Passage to read
-- start --

But suddenly it’s all changed, and instead of me doing this, it’s Dave. He’s doing it. And the reason he’s doing it is because I’ve started work. I’ve actually gone and got a bloody job. And not only do I need to change the title of this blog (yes, yes, I know, and I should make it look less shonky while I’m at it, thanks for reminding me) but I also need to stop whinging about the fact that I don’t have a job. Because I do. And it’s started. Today.

And because I was so caught up in the guilt and the awfulness and the what-the-fuck-have-I-done-ness of trying to cope with a toddler and a baby simultaneously, I completely forgot to think about how utterly bereft I might feel having to spend all my time away from them. It’s bloody awful. I couldn’t think about Teddy without a little tear springing to my eye* which is just not cricket in a new office, surrounded by new colleagues, wearing new officey clothes, and trying to be professional and not swear, cry or leak milk out of one’s boobs at any given moment. And I couldn’t think about Felix without said milk having a little spurt. A fine-knit pale grey sweater was not the best choice, in hindsight.

-- end --

Supplied information
-- start --

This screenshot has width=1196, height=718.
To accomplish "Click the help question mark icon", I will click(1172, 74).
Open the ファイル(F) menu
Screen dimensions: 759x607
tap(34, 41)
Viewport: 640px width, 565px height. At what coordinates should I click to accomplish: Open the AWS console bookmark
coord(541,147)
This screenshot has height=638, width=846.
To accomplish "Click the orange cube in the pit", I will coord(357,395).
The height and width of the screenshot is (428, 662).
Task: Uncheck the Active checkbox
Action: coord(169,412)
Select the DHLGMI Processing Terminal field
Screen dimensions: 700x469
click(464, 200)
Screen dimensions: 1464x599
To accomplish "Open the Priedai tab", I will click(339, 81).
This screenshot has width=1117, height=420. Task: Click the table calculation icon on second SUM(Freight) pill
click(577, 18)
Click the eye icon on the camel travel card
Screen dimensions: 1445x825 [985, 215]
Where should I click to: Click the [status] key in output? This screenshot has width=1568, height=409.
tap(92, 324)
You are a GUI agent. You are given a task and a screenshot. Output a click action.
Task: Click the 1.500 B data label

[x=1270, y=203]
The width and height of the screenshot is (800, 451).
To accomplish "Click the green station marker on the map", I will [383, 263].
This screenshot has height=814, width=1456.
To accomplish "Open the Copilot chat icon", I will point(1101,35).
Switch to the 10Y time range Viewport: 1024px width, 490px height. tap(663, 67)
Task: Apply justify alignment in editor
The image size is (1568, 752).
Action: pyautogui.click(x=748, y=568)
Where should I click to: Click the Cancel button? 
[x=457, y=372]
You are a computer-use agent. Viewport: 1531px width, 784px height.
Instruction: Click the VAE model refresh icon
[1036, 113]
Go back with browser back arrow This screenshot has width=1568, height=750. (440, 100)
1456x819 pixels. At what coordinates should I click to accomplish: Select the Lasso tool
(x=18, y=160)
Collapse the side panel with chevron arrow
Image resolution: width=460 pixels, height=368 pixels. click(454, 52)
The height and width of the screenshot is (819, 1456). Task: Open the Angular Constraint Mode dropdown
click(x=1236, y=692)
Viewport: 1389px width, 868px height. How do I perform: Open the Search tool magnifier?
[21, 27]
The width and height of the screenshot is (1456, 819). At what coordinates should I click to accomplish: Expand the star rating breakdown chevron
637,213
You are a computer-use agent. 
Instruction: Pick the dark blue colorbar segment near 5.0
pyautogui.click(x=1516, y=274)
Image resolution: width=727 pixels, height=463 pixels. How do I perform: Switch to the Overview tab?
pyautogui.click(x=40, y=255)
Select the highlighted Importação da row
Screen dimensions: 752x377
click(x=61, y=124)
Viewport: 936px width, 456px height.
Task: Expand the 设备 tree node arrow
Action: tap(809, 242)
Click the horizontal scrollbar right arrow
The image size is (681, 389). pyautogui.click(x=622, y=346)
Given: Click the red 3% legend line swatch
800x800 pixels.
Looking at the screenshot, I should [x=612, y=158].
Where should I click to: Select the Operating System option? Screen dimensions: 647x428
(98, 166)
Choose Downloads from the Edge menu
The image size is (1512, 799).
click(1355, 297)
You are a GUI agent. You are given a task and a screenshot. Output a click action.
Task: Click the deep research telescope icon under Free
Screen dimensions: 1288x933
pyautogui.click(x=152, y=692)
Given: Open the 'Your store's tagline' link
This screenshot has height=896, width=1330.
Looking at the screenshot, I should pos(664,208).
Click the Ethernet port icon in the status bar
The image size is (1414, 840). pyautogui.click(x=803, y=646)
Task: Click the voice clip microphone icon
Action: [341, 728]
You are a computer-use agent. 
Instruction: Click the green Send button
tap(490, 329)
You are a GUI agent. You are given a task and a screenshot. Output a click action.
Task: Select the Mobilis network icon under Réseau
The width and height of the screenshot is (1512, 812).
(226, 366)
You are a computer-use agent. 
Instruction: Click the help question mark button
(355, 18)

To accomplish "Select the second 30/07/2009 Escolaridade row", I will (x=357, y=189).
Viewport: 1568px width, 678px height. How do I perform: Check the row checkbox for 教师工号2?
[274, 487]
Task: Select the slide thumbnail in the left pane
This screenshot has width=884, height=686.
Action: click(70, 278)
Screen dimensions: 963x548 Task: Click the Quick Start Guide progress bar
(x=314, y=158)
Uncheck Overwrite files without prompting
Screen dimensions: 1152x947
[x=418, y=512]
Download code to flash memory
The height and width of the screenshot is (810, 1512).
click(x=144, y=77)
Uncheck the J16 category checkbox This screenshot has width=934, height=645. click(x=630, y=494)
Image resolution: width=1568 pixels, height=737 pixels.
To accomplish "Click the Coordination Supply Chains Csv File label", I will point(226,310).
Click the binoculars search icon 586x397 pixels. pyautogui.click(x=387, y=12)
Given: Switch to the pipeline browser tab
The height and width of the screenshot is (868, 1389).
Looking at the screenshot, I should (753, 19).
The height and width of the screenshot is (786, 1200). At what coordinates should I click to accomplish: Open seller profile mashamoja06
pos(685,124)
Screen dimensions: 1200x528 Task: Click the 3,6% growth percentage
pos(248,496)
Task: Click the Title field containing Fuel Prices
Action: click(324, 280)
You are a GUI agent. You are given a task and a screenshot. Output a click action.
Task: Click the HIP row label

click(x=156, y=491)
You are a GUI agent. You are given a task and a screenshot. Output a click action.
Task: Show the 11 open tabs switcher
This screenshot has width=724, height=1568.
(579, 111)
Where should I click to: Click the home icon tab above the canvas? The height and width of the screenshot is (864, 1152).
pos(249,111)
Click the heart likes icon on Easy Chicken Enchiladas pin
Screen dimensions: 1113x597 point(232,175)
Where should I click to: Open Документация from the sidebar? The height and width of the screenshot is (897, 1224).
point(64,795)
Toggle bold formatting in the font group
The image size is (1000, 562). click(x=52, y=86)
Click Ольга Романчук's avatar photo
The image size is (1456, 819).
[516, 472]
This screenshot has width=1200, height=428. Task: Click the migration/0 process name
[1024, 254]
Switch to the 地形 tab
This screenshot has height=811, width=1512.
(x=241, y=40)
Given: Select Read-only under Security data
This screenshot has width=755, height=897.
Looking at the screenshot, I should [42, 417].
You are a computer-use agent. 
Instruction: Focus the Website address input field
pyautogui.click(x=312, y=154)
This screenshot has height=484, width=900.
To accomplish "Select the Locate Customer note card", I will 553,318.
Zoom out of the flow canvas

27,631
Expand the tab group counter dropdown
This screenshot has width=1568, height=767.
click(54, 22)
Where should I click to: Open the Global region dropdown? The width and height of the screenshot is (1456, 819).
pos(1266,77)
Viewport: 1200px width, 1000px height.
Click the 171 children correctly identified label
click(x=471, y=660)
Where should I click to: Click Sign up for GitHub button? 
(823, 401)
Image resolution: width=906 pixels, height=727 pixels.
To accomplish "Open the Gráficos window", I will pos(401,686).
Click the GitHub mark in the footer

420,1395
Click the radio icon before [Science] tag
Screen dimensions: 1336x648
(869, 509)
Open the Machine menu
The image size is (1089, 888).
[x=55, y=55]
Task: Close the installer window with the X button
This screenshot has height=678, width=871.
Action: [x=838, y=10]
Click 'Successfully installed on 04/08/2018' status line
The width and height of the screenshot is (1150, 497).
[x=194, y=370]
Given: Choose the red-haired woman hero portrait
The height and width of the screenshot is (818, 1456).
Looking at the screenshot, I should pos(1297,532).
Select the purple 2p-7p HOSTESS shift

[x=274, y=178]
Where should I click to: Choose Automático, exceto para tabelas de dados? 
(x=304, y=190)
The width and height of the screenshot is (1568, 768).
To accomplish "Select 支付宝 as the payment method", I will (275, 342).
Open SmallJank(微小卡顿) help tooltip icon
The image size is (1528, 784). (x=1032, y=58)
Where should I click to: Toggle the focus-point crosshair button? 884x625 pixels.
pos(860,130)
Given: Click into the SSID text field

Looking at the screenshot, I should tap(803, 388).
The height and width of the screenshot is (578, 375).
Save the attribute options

-- end --

From the blog post about going back to work above, print word for word the part starting at "And because I" and ending at "choice, in hindsight.".

And because I was so caught up in the guilt and the awfulness and the what-the-fuck-have-I-done-ness of trying to cope with a toddler and a baby simultaneously, I completely forgot to think about how utterly bereft I might feel having to spend all my time away from them. It’s bloody awful. I couldn’t think about Teddy without a little tear springing to my eye* which is just not cricket in a new office, surrounded by new colleagues, wearing new officey clothes, and trying to be professional and not swear, cry or leak milk out of one’s boobs at any given moment. And I couldn’t think about Felix without said milk having a little spurt. A fine-knit pale grey sweater was not the best choice, in hindsight.